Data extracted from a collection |
------------------------
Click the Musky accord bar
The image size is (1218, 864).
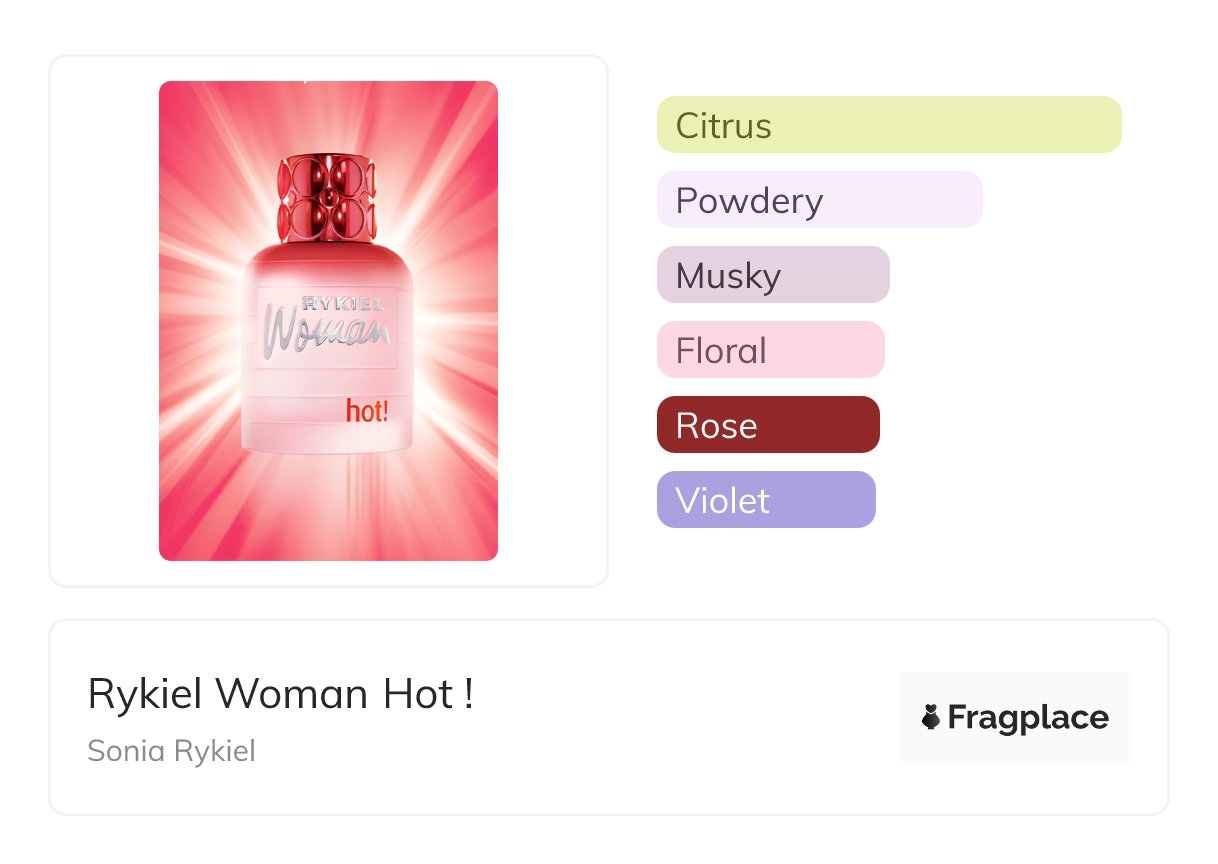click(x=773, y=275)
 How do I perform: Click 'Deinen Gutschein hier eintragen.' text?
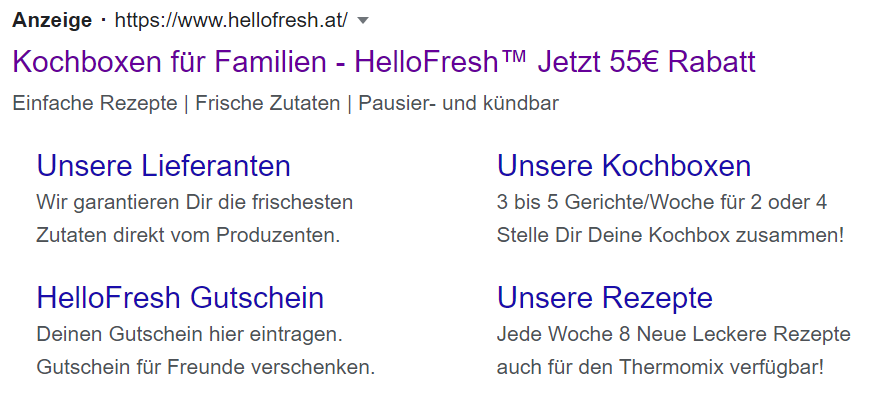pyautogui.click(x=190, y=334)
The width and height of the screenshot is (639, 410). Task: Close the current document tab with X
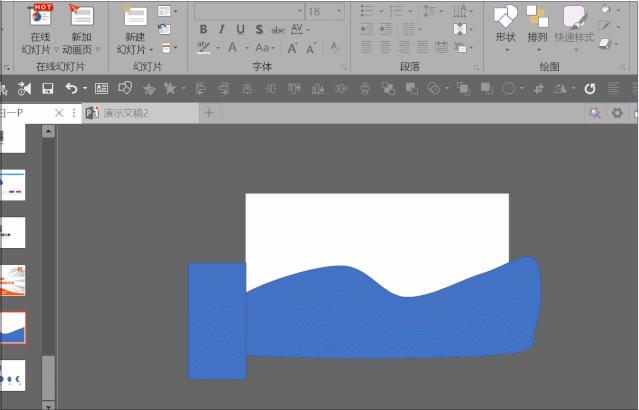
------------------------
In your copy, repeat the records above exactly and include no images.

Click the Musky accord bar
The image size is (1218, 864).
click(x=773, y=275)
 How do I perform: Click 'Deinen Gutschein hier eintragen.' text?
pyautogui.click(x=190, y=334)
The width and height of the screenshot is (639, 410). Task: Close the current document tab with X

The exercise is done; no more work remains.